Cassy, devoid of pity, said: "Have some beer."
The Tamburini gulped. "I couldn't talk to you this morning and I've got to. It's for your own good, dearie; it is, so help me! Supposing he is a jackanapes. What do you want? A prize-fighter? Take it from me, whether he is one or the other, in no time it will be quite the same."
Cassy's lips curled. "Croyez-moi car j'ai passé par la." But, in mocking the woman, she frowned. "What business is it of yours?"
The fallen star gulped again. Conscious that she had struck the wrong note, she struck another. "Your papa is no better, is he? Between you and me and the bedpost, I doubt if he ever will be. I doubt if he plays again. You'll have to look after him. How're you going to? You can't expect to sing every night to the tune of two hundred and fifty. Not with war marching in on us. Not with everybody hard up."
Cassy had been about to order a chocolate éclair. The new note stayed her. But though new, it was not novel. She had heard it before. It rang true. Absently she shoved at her plate.
In theory she knew her way about. The migratory systems of domestic experience said nothing to her, nor, thus far, had the charts of matrimony either. In the sphere of life to which a walk-up leads, the charts were dotted with but the postman and the corner druggist. Men and plenty of them she had met, but they too said nothing and not at all because they were dumb, but because, as the phrase is, they did not talk her language. But for every exception there is perhaps a rule. The one man who did speak her language, had held his tongue.
Now, as she shoved at her plate, she saw him, saw the tea-caddy, saw his rooms and saw too, as she left them, the girl to whom he was engaged. In the memory of that she lingered and looked down.
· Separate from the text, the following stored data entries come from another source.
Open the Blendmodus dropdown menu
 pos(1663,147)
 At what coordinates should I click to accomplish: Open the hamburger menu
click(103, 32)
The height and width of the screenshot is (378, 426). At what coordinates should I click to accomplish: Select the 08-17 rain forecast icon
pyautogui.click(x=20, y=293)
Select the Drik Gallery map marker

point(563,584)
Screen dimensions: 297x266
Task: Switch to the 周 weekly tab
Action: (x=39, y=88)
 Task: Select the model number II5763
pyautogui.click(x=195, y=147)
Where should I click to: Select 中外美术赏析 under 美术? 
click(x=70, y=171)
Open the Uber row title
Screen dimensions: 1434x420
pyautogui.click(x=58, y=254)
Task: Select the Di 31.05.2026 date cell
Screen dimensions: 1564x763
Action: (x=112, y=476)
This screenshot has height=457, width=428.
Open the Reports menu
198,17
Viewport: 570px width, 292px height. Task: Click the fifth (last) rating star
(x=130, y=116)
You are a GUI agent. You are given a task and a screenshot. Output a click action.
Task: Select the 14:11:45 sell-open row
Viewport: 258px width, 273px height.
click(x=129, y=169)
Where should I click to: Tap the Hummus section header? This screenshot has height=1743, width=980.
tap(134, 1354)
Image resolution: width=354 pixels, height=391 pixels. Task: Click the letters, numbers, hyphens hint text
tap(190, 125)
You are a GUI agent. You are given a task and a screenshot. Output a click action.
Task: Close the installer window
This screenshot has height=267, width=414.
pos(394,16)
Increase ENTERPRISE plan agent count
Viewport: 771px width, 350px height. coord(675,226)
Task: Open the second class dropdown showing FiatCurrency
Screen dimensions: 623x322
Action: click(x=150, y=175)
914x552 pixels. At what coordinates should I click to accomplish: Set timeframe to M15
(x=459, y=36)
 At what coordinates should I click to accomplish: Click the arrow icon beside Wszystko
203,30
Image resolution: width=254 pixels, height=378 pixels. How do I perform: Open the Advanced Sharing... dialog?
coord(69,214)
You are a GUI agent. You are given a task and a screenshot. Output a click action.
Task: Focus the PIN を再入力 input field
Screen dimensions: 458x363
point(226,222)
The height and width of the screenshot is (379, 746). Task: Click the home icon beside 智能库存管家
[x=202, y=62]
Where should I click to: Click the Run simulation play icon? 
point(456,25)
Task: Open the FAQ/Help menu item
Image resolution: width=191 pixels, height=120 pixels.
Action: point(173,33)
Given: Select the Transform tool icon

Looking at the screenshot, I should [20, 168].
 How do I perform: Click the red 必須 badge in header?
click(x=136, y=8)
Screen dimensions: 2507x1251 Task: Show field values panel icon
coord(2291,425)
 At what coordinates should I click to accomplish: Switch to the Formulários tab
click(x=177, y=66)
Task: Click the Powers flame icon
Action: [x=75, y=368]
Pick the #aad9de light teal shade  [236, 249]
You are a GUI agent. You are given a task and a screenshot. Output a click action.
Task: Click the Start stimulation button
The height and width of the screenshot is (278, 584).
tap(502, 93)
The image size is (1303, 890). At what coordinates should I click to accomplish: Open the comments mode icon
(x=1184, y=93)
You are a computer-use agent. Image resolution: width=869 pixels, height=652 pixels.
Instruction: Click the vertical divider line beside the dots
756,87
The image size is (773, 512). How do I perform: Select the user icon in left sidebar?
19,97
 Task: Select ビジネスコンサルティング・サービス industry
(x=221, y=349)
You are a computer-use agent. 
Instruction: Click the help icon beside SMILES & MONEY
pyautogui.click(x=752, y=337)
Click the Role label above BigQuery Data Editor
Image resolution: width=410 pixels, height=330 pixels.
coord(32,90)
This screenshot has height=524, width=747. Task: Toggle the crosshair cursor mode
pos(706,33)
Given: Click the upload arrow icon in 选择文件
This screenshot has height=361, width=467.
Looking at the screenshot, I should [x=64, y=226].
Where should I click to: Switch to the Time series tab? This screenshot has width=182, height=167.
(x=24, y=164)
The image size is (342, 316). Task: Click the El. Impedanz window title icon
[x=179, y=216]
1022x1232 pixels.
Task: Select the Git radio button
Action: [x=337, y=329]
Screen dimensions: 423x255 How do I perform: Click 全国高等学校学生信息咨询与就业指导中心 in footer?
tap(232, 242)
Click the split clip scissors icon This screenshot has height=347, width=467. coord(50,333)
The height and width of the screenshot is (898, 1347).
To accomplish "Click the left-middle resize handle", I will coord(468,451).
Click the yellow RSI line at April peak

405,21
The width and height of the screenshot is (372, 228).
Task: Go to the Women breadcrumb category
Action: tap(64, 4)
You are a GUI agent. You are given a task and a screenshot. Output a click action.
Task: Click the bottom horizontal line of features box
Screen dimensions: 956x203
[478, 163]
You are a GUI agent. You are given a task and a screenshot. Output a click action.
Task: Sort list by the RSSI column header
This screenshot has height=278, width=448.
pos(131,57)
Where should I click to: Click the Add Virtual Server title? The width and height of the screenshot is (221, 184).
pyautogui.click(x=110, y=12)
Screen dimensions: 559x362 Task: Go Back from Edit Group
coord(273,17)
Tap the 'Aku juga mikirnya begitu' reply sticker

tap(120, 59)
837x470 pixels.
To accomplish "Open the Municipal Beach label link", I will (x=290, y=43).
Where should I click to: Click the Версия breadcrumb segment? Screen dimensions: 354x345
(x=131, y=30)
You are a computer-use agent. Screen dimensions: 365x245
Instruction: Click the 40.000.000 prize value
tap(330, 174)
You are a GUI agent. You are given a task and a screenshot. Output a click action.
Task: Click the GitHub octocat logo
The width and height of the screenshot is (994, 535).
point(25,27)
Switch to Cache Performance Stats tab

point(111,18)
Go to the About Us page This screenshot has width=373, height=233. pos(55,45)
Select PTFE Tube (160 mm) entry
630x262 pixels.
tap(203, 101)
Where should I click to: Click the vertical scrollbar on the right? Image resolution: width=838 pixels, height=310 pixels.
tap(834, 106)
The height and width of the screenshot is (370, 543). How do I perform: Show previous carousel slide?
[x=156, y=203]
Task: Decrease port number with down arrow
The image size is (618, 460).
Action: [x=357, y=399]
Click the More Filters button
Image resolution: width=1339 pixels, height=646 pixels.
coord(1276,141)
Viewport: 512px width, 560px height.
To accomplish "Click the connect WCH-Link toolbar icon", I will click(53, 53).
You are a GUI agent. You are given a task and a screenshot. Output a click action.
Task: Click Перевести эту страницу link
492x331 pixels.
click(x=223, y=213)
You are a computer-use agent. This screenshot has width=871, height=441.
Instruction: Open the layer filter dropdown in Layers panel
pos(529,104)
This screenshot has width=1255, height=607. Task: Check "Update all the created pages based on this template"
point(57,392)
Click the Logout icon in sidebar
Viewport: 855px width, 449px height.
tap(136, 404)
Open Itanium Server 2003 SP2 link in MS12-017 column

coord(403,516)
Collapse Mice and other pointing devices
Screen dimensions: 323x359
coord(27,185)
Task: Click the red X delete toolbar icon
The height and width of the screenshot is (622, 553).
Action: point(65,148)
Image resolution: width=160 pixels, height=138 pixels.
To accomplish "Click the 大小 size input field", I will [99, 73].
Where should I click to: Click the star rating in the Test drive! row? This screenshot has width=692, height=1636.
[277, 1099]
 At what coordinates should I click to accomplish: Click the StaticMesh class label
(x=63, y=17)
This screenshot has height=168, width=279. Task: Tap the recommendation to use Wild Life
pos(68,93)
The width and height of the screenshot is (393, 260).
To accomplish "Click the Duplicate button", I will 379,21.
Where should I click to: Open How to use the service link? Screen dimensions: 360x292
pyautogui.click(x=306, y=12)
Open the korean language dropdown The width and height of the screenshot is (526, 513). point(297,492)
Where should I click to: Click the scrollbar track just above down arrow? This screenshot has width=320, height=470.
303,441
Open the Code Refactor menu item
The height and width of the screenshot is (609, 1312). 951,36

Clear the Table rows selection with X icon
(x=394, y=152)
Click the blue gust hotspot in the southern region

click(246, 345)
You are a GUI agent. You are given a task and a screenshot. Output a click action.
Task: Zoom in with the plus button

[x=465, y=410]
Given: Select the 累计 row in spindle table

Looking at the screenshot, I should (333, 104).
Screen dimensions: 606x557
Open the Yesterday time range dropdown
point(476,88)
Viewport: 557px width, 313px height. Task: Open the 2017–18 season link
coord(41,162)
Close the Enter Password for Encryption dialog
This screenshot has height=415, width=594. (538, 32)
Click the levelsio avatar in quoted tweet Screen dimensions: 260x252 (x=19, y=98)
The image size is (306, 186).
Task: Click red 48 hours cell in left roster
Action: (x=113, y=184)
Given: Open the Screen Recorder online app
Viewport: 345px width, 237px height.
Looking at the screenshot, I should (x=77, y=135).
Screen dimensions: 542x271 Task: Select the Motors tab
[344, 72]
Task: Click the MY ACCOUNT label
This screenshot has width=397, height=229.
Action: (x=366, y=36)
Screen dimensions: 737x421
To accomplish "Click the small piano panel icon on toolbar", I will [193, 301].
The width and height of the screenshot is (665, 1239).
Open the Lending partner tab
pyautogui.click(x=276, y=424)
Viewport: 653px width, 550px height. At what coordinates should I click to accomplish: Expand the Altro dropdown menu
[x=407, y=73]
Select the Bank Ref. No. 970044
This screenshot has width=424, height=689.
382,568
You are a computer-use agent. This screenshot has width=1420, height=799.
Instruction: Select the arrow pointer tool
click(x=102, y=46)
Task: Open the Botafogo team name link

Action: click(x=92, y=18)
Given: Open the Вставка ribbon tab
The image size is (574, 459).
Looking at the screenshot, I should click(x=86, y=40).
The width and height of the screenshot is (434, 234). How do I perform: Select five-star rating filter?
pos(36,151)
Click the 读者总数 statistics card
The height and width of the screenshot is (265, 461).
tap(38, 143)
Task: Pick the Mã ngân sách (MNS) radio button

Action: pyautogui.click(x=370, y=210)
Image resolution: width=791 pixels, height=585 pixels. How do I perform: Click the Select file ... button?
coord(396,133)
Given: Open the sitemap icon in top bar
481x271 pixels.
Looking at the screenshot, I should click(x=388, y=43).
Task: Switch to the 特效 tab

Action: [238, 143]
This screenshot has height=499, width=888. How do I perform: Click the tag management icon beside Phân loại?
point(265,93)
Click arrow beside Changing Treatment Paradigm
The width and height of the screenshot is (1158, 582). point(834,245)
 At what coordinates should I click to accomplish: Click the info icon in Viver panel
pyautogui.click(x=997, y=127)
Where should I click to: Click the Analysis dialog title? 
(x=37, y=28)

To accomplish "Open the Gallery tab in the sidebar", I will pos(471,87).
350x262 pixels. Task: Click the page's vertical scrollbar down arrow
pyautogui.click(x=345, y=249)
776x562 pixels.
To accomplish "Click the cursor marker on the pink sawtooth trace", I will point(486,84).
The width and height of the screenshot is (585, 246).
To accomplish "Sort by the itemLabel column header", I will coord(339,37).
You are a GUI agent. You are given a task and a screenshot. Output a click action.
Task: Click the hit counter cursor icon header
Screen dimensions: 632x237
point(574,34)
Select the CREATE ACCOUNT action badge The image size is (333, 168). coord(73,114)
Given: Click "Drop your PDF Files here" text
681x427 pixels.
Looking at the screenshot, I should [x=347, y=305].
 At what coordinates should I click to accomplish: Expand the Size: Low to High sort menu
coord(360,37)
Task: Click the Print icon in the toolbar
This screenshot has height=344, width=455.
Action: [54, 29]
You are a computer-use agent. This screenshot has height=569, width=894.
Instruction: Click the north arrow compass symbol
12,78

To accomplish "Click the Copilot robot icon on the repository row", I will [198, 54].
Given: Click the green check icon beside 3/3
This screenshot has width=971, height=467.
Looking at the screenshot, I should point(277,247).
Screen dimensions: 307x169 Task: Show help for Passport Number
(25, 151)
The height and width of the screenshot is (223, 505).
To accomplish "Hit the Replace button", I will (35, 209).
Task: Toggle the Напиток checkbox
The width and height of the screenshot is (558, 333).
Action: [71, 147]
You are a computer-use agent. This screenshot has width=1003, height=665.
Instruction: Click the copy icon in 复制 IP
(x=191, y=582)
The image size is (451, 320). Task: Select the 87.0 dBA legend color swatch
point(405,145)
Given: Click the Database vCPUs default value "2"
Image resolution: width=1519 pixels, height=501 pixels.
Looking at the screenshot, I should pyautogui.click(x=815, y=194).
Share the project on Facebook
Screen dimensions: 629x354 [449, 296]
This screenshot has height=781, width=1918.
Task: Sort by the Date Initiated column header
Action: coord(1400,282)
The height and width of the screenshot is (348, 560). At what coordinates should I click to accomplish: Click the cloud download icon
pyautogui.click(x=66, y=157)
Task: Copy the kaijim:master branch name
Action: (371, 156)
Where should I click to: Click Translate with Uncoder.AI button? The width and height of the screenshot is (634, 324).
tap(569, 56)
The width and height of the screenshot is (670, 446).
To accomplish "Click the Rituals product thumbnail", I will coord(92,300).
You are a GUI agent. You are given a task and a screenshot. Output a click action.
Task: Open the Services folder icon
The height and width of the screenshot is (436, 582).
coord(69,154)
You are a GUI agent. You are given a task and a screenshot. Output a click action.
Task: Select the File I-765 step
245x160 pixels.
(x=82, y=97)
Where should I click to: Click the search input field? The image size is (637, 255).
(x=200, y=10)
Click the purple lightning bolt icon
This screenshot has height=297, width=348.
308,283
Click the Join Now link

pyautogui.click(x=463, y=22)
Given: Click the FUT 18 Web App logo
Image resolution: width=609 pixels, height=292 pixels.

"Why, he could lead an orchestra of his own, your papa could."
Cassy looked up. She had been far away, too far, in a land where dreams do not come true. Impatiently she twisted. "What?"
"Didn't you hear me, dearie? I was talking about money – bushels of it."
About the bushels the woman rolled her tongue. They tasted better than the fritters.
A waiter approached. The room was long, dark, narrow, slovenly, spaced with tables on which were maculate cloths and lamps with faded shades. Greasily the waiter produced the bill.
"Bushels!" she appetisingly repeated.
Cassy paid. The waiter slouched away.
"You will drive through life in a hundred horsepower car and be fined for speeding. The papers will say: 'Mrs. Pal – '"
"What did he pay you to tell me that?" Cassy exploded at her.
Unruffled by the shot, which was part and parcel of the job, and realising that any denial would only confirm what at most could be but a suspicion, the former diva fingered her pearls and assumed an air of innocence.
But already Cassy had covered her with her blotting-paper look. "As if I cared!"
"Dearie, he did pay me. He paid me the compliment of supposing that I take an interest in you. But he said nothing except what I said he said. He said if he got down on his knees you would turn your back on him."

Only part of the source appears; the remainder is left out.